Orli slumped back, sobbing. Tom Rom was gone. He had vials of the plague. What sort of twisted employer would take such extraordinary actions to obtain a deadly microorganism, if he or she had no intention of using it? A collector?

It was too late.

She heard the outer airlock door activate and the hatch slide aside. Instantly alert, she scrambled for her hand jazer… but Tom Rom had taken the weapon as well. Orli felt yet another degree of helplessness. But when the inner hatch opened, it was only DD stepping into the main compartment.

The compy looked scuffed and covered with grit from tumbling against the crater wall and then trudging across the loose crater floor. His polymer body was also smudged with soot and charred lubricant from his repair work on the Proud Mary.

She nearly collapsed with relief, and he seemed just as pleased to see her. “Orli, I am so glad that man didn’t kill you. I was concerned.”

“He didn’t need me dead because the plague is going to kill me in another few days. Maybe he left me alive because he knows there’s absolutely nothing I can do about him. Bastard!”

She lifted herself from the pilot chair and staggered over to the compy like a little girl seeking comfort. She needed DD like this more often than she wanted to remember, and he had always been there to soothe her. The last time she’d cried on his shoulder was when Matthew had told her he was leaving. Now, that seemed like such a trivial thing to cry about.

Seeing her sway on her feet, DD met her halfway, put his polymer-coated arms around her waist, and hugged her close. Her tears now flowed in full streams. “It’s all right, DD. You tried. Don’t feel guilty that you couldn’t stop him.”

“Would this be a good time for me to tell you good news, Orli?” DD said.

She sniffled and laughed, but it was an odd almost hysterical sound. “Yes, now would be a good time for that.”

“You instructed me to stop Tom Rom. You told me to find any way. I was not able to fight him physically. So I found another way.”

Orli stared at the compy. “What did you do?”

“Earlier, you had me download the full module of starship engine design and principles. While Tom Rom was in here with you, I accessed his ship’s engines from outside and made several important modifications to them.”

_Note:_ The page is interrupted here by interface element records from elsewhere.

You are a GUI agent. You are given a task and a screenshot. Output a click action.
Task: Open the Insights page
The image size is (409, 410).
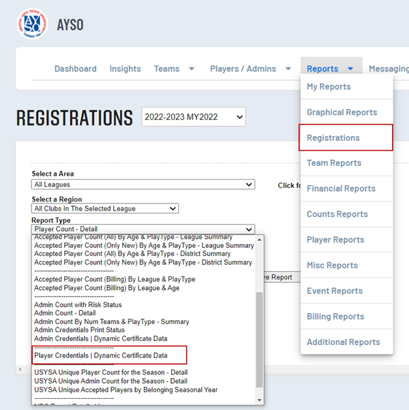click(125, 69)
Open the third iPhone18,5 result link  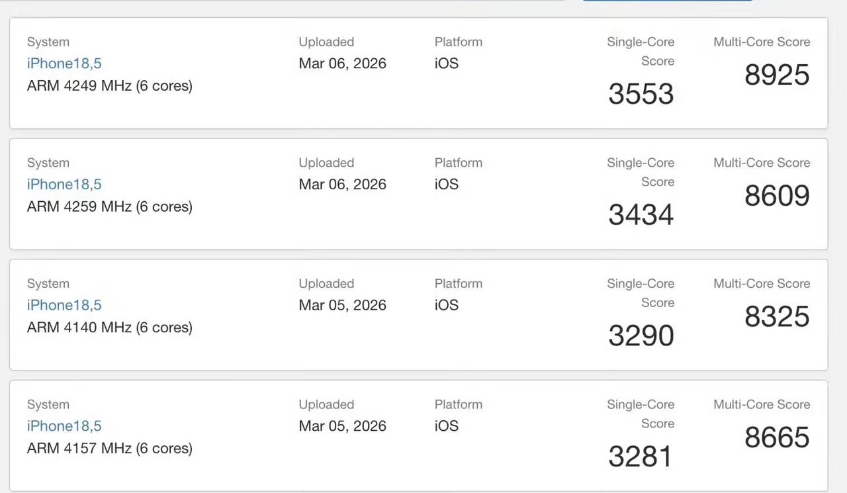64,305
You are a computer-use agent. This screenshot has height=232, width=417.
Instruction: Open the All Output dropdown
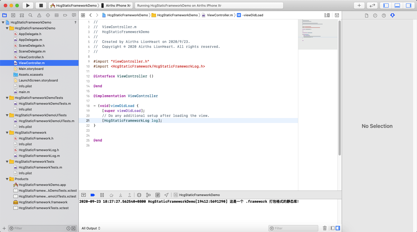(x=91, y=228)
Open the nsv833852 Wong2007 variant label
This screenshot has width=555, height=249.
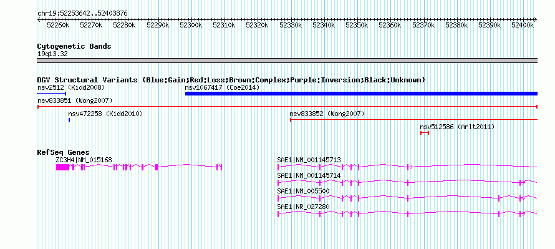[327, 114]
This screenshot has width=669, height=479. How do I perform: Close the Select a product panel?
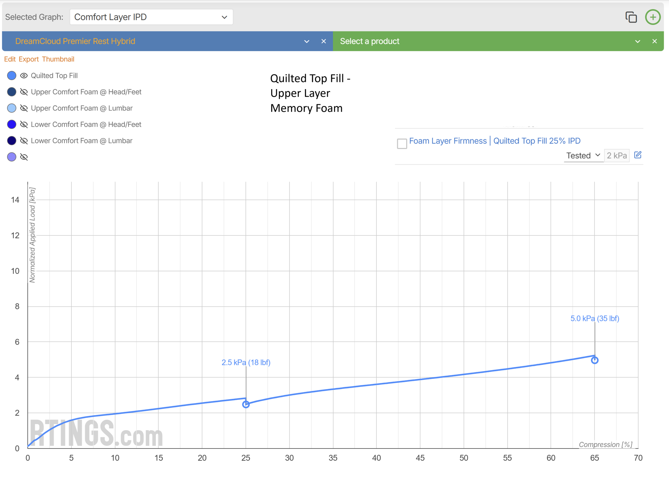pos(654,41)
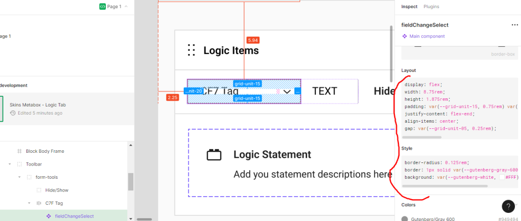Open the C7F Tag dropdown chevron on canvas
Image resolution: width=521 pixels, height=221 pixels.
tap(286, 92)
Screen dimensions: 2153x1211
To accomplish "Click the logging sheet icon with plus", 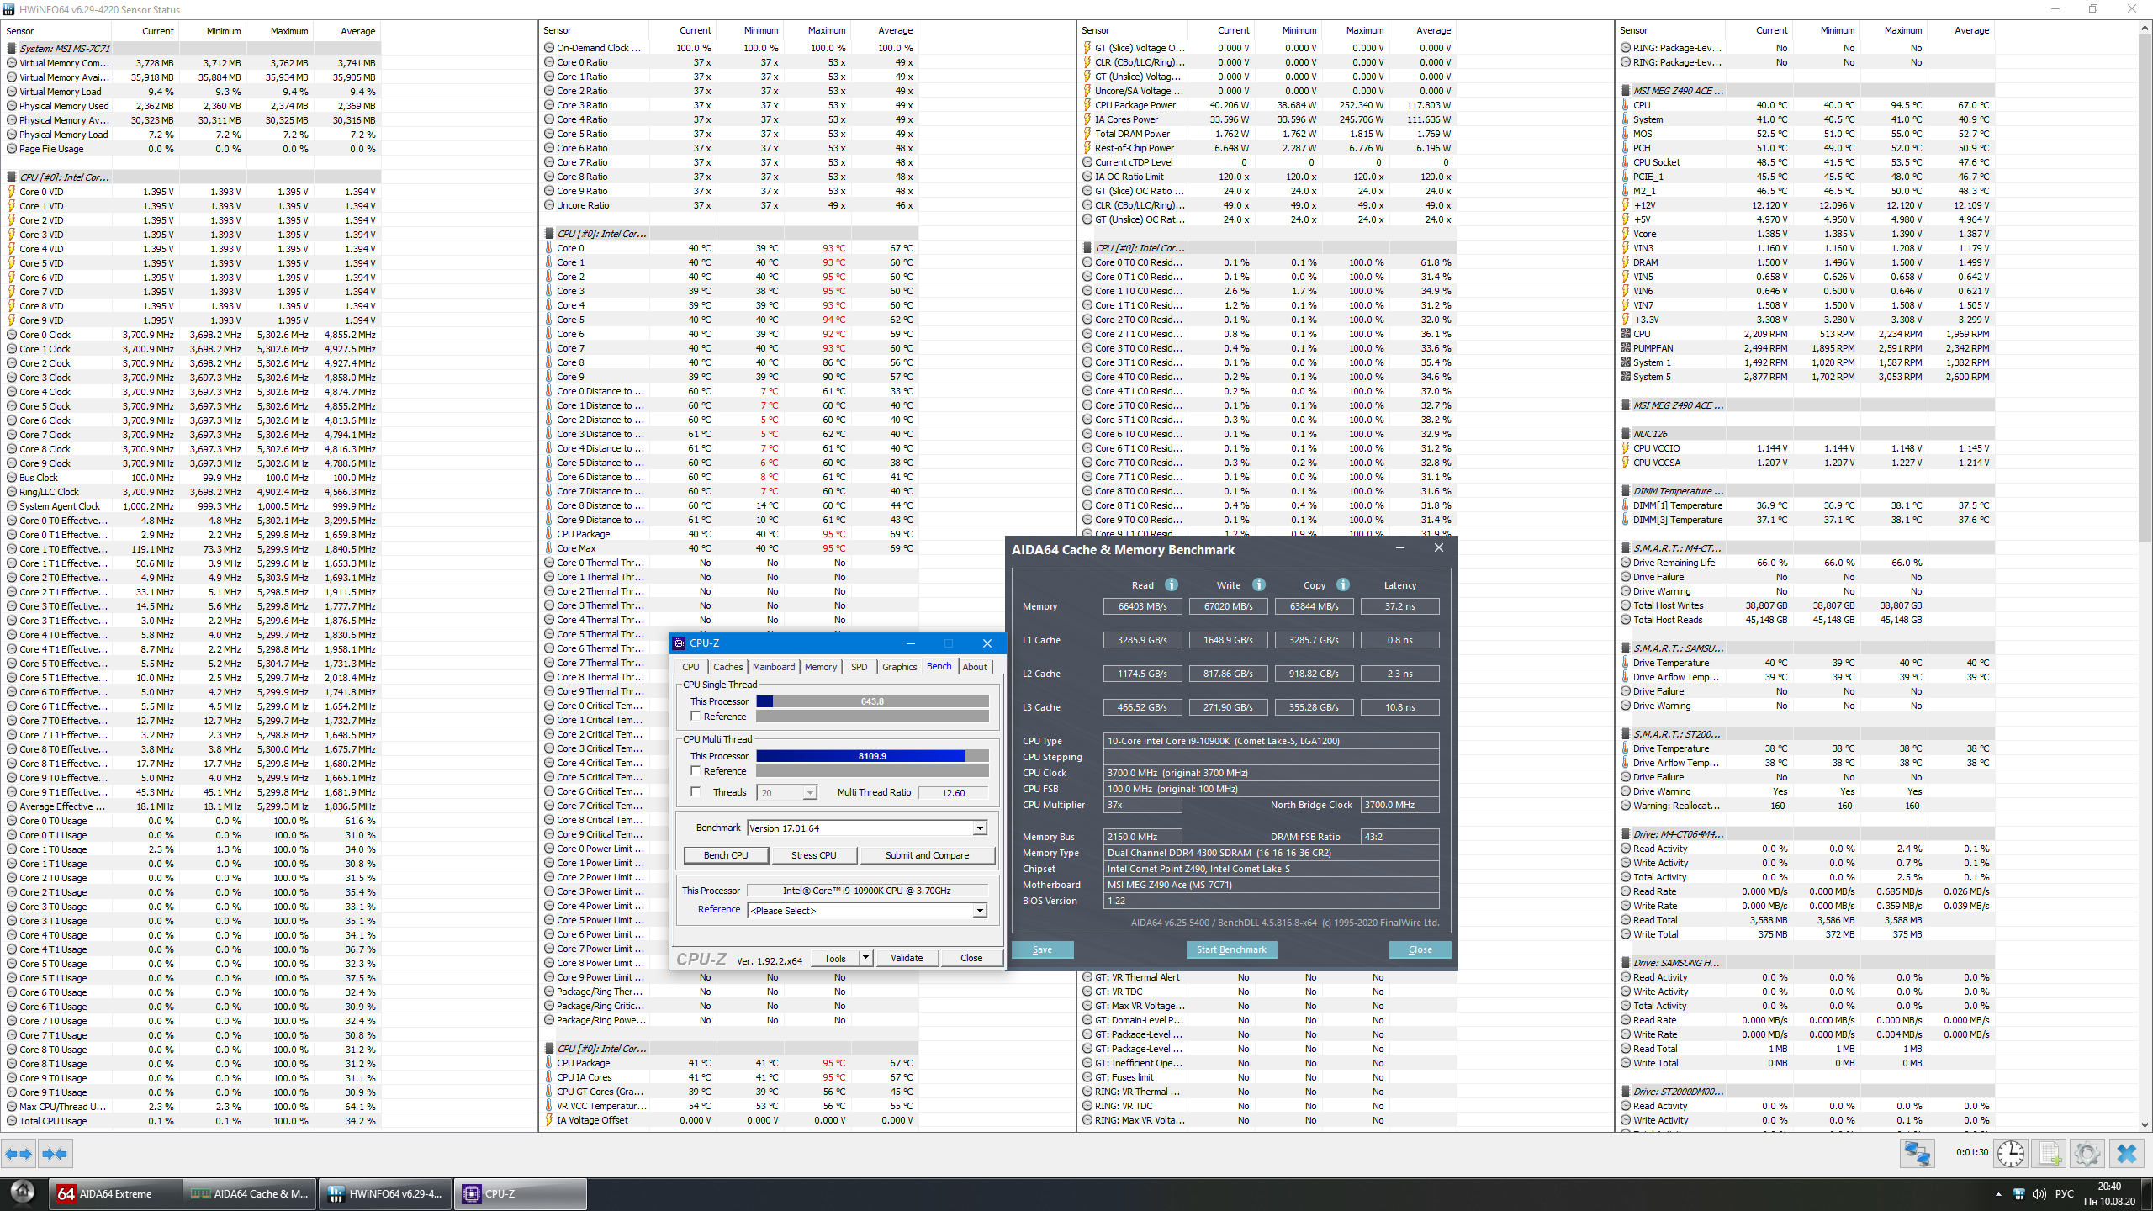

Orli blinked. “You… sabotaged his ship?”

“According to my context database, ‘sabotage’ has negative connotations. I believe what I did was a good thing. Once he took off, a silent timer was activated that will build a feedback loop in the exhaust system and pipe the heat back into his ekti-reactor chamber. Once the process begins, he cannot stop it. I believe I succeeded in locking his diagnostic sensors so they will continue to display optimal readings, regardless of the actual measurements. The overload should be well under way by the time he detects anything out of the ordinary.”

Orli felt dizzy. Her head pounded, and she hoped she wasn’t hallucinating. “What will that do? Will it shut down his engines? Strand him in space?”

“No, Orli, it will cause the engines to explode. His ship and everything aboard will be sterilized. Including the plague vials.”

Orli couldn’t believe what she had heard. “So the explosion will kill him?”

“That would be the obvious consequence of the ship vaporizing.”

“How did your programming even allow you to consider that? Your core routines don’t allow you to harm a human.”

“It was an extreme conundrum, Orli, but I ran an analysis of the situation. My core programming forbids me to harm a human. These strictures also require that I not allow a human to come to harm through my own inactions. In the end, I was able to apply context. If I allowed Tom Rom to escape with viable samples of a disease that is known to be one hundred percent fatal to human beings, I concluded that my inaction would result in far more deaths than my action would. I did the calculations and I made the proper choice.”

Orli went back into her piloting chair and collapsed into it. She felt as if her bones had turned to water.

DD came to stand beside her chair. He looked concerned, even shy. “Did I do a good job, Orli?”

She laughed with relief. “Yes, DD. You did a good job.”